Input data Start Marker

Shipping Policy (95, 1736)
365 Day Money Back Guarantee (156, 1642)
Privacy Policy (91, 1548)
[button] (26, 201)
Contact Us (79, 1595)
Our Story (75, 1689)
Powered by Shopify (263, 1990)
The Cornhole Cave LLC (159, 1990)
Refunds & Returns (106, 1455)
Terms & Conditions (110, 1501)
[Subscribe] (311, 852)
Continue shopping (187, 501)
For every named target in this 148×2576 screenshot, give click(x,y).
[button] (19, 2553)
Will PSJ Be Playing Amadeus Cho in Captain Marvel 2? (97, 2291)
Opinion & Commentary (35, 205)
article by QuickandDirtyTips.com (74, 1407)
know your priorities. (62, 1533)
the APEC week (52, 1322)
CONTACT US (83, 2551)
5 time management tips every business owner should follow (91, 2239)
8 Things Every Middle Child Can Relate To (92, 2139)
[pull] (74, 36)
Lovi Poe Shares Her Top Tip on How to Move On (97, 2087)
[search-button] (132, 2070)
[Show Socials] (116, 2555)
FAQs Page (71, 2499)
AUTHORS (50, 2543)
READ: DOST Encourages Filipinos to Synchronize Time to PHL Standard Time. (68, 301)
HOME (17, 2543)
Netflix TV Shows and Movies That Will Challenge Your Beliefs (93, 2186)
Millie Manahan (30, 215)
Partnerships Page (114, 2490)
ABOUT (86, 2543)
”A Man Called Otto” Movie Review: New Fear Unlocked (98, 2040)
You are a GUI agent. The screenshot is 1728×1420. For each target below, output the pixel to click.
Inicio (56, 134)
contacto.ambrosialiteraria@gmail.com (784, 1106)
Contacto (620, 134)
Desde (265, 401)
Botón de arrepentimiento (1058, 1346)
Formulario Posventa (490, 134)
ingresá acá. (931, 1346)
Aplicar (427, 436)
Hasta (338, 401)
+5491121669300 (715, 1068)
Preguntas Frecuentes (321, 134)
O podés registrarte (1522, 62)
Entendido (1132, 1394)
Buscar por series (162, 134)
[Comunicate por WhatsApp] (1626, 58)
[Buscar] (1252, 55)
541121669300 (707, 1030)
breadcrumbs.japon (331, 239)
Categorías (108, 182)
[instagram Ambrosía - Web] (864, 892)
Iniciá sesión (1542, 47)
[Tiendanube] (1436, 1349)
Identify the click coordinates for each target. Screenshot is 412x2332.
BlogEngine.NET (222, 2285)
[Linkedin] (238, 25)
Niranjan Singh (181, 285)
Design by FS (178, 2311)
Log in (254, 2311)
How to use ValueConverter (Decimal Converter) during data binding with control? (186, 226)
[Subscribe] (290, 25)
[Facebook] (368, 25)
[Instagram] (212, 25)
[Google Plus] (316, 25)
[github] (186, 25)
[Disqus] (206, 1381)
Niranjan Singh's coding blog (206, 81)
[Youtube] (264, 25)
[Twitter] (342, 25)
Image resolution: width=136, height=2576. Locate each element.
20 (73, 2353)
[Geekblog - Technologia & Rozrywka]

Input data End Marker

» What to do: Set down exactly the lines of the data above, beginning with the line that has "[Subscribe] (311, 852)" and ending with the line that has "Inicio (56, 134)", and no others.

» Exercise answer:
[Subscribe] (311, 852)
Continue shopping (187, 501)
For every named target in this 148×2576 screenshot, give click(x,y).
[button] (19, 2553)
Will PSJ Be Playing Amadeus Cho in Captain Marvel 2? (97, 2291)
Opinion & Commentary (35, 205)
article by QuickandDirtyTips.com (74, 1407)
know your priorities. (62, 1533)
the APEC week (52, 1322)
CONTACT US (83, 2551)
5 time management tips every business owner should follow (91, 2239)
8 Things Every Middle Child Can Relate To (92, 2139)
[pull] (74, 36)
Lovi Poe Shares Her Top Tip on How to Move On (97, 2087)
[search-button] (132, 2070)
[Show Socials] (116, 2555)
FAQs Page (71, 2499)
AUTHORS (50, 2543)
READ: DOST Encourages Filipinos to Synchronize Time to PHL Standard Time. (68, 301)
HOME (17, 2543)
Netflix TV Shows and Movies That Will Challenge Your Beliefs (93, 2186)
Millie Manahan (30, 215)
Partnerships Page (114, 2490)
ABOUT (86, 2543)
”A Man Called Otto” Movie Review: New Fear Unlocked (98, 2040)
You are a GUI agent. The screenshot is 1728×1420. For each target below, output the pixel to click.
Inicio (56, 134)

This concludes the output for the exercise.